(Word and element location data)
•••
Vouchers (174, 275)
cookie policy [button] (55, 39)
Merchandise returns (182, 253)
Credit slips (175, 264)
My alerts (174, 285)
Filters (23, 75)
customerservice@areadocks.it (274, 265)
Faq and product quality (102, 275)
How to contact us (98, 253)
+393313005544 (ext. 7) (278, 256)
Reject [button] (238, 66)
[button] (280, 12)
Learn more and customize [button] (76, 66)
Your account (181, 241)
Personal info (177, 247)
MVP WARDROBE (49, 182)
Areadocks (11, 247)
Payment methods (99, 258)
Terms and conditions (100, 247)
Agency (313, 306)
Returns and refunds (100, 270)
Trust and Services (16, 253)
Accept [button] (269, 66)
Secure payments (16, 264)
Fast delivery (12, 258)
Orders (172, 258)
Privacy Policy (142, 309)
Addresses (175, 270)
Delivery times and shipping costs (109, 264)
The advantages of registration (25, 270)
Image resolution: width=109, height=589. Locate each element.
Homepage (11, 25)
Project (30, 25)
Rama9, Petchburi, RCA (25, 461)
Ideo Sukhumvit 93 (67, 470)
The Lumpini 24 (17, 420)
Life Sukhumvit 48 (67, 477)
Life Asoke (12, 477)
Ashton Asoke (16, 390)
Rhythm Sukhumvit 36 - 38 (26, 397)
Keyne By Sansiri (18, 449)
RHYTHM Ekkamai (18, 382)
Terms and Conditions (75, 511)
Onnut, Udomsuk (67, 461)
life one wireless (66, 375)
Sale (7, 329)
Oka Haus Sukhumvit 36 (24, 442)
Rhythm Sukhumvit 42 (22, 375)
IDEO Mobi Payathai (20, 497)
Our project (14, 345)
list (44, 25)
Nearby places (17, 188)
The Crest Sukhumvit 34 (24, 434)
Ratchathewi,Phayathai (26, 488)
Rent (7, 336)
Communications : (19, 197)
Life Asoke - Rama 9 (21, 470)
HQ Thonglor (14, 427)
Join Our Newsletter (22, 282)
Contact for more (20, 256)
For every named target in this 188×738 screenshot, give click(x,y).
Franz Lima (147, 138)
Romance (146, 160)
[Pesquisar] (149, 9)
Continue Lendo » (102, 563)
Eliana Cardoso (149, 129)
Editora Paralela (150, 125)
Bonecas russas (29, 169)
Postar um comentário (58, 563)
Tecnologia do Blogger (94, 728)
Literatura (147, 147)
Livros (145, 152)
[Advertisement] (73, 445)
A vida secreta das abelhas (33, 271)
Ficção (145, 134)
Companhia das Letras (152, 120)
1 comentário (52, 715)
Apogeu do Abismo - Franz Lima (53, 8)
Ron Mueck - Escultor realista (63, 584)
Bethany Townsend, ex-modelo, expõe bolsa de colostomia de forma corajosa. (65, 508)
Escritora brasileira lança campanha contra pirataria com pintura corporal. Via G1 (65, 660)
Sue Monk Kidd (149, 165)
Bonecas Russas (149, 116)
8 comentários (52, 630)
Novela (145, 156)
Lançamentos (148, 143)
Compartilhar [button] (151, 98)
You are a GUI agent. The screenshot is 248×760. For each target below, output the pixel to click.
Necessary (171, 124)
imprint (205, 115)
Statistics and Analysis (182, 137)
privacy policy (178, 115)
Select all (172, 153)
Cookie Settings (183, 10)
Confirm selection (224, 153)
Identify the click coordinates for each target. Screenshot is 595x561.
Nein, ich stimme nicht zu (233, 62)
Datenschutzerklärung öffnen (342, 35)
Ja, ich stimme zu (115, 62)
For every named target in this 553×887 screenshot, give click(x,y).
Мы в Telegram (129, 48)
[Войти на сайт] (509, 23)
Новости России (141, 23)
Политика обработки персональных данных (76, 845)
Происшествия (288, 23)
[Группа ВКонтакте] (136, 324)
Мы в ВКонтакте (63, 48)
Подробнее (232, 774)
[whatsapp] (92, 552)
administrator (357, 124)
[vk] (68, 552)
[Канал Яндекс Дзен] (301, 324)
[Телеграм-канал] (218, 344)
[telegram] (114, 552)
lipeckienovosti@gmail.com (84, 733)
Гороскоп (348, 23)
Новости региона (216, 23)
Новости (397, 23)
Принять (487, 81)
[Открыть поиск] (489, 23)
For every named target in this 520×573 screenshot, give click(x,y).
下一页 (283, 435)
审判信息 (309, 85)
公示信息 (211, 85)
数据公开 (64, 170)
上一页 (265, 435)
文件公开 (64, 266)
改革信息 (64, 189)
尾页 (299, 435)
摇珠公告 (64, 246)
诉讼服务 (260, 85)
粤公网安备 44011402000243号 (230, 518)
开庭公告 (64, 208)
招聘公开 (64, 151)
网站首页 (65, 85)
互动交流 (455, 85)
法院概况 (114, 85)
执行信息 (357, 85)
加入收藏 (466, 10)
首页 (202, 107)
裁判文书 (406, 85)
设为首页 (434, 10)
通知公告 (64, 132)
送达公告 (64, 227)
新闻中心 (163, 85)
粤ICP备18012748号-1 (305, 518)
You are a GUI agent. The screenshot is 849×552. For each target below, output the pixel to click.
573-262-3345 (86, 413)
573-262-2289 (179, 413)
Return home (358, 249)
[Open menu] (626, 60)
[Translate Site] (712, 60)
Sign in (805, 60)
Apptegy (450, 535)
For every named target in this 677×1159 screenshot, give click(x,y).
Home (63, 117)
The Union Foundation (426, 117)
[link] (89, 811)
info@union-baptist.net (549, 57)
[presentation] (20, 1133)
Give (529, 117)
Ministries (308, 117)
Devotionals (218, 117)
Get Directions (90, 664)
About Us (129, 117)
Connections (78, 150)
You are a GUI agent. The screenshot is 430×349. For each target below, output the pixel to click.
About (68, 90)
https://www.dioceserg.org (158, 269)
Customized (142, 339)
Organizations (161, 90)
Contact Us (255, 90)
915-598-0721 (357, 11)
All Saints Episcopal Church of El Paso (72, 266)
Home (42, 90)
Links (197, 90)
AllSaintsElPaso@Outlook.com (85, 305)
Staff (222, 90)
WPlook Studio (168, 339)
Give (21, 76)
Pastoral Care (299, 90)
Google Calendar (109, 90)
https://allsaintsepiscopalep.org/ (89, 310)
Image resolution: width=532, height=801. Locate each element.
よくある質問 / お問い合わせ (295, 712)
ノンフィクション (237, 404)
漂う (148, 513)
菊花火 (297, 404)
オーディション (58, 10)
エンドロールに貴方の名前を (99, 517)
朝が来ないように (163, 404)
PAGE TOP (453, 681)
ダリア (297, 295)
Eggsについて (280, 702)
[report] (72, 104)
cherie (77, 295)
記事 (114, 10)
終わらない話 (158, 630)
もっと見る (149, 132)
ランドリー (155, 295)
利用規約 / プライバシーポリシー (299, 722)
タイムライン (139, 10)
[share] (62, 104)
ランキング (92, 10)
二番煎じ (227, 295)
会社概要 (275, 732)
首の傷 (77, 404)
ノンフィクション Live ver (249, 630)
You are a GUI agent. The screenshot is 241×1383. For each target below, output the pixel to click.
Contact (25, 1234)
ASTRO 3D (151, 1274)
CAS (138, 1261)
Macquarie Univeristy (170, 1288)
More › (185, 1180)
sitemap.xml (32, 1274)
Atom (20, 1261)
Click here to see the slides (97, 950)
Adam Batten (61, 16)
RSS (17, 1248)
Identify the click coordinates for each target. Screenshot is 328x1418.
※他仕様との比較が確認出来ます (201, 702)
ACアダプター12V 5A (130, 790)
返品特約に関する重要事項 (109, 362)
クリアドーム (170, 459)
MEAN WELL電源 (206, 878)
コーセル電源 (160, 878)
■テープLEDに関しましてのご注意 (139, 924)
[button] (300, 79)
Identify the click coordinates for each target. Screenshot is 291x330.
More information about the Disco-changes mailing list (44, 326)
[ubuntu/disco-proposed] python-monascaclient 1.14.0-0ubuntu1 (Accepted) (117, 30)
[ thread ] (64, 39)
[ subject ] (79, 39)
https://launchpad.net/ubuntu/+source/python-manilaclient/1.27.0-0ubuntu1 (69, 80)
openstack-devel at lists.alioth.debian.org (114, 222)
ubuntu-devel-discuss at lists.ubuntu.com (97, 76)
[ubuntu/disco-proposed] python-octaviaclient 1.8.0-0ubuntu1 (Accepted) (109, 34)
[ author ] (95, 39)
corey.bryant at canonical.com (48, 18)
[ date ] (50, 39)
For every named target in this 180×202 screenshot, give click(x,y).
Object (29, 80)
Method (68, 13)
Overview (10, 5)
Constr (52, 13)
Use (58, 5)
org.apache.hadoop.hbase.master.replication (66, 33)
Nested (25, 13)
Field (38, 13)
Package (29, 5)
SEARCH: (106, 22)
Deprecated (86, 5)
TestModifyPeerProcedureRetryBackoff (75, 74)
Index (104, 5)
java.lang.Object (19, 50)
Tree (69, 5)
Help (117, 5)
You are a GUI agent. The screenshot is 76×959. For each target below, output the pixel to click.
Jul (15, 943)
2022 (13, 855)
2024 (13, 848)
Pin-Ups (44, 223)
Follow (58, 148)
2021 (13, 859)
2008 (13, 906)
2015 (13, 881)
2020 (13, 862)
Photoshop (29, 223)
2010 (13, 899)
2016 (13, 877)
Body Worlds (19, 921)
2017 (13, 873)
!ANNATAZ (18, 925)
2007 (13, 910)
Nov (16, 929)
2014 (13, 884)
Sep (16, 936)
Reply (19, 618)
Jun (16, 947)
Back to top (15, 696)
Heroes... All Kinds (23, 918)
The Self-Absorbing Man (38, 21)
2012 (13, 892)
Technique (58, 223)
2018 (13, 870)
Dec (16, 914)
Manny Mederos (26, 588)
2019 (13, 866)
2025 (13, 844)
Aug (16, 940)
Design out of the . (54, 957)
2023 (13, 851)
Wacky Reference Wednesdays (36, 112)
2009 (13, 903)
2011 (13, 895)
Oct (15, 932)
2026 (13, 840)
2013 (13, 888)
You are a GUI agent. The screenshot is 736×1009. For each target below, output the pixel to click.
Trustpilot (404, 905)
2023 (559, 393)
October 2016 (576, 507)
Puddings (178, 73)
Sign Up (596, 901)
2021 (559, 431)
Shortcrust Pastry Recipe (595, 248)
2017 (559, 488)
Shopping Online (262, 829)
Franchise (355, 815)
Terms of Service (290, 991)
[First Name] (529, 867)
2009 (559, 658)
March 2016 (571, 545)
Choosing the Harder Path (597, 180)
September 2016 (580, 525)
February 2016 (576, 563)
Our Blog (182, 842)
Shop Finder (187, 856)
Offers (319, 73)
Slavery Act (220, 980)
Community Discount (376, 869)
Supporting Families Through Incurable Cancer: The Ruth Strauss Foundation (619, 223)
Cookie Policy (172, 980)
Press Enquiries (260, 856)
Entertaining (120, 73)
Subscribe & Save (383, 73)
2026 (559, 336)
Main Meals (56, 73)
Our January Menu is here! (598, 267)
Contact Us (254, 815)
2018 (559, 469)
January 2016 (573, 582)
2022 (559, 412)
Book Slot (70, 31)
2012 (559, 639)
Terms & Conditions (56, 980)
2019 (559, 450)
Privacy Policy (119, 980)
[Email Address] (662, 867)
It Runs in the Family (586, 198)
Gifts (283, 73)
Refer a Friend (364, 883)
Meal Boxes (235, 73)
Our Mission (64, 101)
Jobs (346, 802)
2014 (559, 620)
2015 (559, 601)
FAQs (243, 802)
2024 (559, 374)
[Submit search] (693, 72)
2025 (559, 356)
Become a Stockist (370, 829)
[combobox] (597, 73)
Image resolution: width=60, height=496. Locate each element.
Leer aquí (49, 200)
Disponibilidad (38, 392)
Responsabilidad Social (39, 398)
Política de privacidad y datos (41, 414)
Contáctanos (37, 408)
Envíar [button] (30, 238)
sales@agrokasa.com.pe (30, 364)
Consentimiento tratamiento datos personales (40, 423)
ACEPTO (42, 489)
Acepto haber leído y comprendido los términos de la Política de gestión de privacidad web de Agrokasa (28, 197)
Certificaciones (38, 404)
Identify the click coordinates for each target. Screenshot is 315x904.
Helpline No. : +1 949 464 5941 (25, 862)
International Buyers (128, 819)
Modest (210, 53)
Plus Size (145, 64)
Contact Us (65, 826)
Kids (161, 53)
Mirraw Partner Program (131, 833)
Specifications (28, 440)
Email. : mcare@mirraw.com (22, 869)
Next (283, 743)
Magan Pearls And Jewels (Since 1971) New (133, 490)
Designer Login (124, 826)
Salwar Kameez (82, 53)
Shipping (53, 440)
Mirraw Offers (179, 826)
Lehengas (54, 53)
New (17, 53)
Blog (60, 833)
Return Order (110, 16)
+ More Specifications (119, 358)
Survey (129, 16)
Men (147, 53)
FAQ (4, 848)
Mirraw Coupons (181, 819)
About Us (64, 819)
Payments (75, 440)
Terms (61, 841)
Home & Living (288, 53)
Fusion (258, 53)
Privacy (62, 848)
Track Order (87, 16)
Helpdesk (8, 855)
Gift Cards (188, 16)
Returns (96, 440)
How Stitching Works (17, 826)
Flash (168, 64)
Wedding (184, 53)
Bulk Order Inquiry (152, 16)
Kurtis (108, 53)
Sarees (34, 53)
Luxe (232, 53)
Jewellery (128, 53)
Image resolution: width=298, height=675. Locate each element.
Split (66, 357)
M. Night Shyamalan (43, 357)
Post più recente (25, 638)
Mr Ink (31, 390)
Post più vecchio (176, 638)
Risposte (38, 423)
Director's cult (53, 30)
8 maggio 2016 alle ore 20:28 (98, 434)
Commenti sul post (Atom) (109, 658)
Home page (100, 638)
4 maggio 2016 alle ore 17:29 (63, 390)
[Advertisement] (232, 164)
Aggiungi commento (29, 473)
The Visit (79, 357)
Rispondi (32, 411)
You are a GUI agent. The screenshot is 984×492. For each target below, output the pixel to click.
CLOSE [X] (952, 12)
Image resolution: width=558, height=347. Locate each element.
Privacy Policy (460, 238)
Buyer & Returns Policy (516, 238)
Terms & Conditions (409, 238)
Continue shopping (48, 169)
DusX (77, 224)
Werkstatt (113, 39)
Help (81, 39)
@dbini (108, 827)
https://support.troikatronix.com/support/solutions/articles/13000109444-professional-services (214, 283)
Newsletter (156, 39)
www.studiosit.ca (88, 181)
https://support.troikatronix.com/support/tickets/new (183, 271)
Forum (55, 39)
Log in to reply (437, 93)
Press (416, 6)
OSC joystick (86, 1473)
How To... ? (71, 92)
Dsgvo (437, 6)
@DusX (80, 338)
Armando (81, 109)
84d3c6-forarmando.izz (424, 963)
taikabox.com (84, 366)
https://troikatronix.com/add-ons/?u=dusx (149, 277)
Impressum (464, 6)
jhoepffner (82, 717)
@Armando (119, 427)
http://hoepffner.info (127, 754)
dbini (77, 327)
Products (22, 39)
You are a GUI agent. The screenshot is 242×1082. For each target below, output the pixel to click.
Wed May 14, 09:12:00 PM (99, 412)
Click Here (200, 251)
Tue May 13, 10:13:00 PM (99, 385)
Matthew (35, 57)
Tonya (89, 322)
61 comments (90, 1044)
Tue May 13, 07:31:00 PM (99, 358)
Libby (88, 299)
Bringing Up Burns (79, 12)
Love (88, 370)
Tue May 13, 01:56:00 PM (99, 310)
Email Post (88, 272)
•••
▶ _Your goal_
Rescale the part of the material that opens with the line containing "[Телеграм-канал] (218, 344)" and closes with the line containing "Get Directions (90, 664)", reproducing every line, requests included, with each answer coordinate multiplied by 2.25 and rounded to a whole number, halves rounded up. Leave the requests and any numbers in them unchanged.

▶ _Response below_
[Телеграм-канал] (491, 774)
[telegram] (257, 1242)
lipeckienovosti@gmail.com (189, 1649)
Гороскоп (783, 52)
Новости региона (486, 52)
Новости (893, 52)
Принять (1096, 182)
[Открыть поиск] (1100, 52)
For every named target in this 520×573 screenshot, give click(x,y).
下一页 (637, 979)
审判信息 (695, 191)
公示信息 (475, 191)
数据公开 (144, 383)
上一页 (596, 979)
文件公开 (144, 599)
改革信息 (144, 425)
尾页 (673, 979)
摇珠公告 (144, 554)
诉讼服务 (585, 191)
粤公网安备 44011402000243号 (518, 1166)
开庭公告 (144, 468)
招聘公开 (144, 340)
网站首页 (146, 191)
互动交流 (1024, 191)
法院概况 (257, 191)
执行信息 (803, 191)
加入收藏 (1049, 23)
首页 (455, 241)
裁判文书 (914, 191)
设为首页 (977, 23)
通知公告 (144, 297)
送达公告 (144, 511)
新闻中心 (367, 191)
粤ICP备18012748号-1 (686, 1166)
You are a GUI agent. The screenshot is 849×552. For each target below, output the pixel to click.
573-262-3345 (194, 929)
573-262-2289 (403, 929)
Return home (806, 560)
[Open menu] (1409, 135)
[Translate Site] (1602, 135)
Sign in (1811, 135)
Apptegy (1013, 1204)
For every named target in this 677×1159 screenshot, give click(x,y).
Home (142, 263)
The Union Foundation (959, 263)
[link] (200, 1825)
info@union-baptist.net (1235, 128)
[presentation] (45, 2549)
Give (1190, 263)
Ministries (693, 263)
Devotionals (491, 263)
Get Directions (203, 1494)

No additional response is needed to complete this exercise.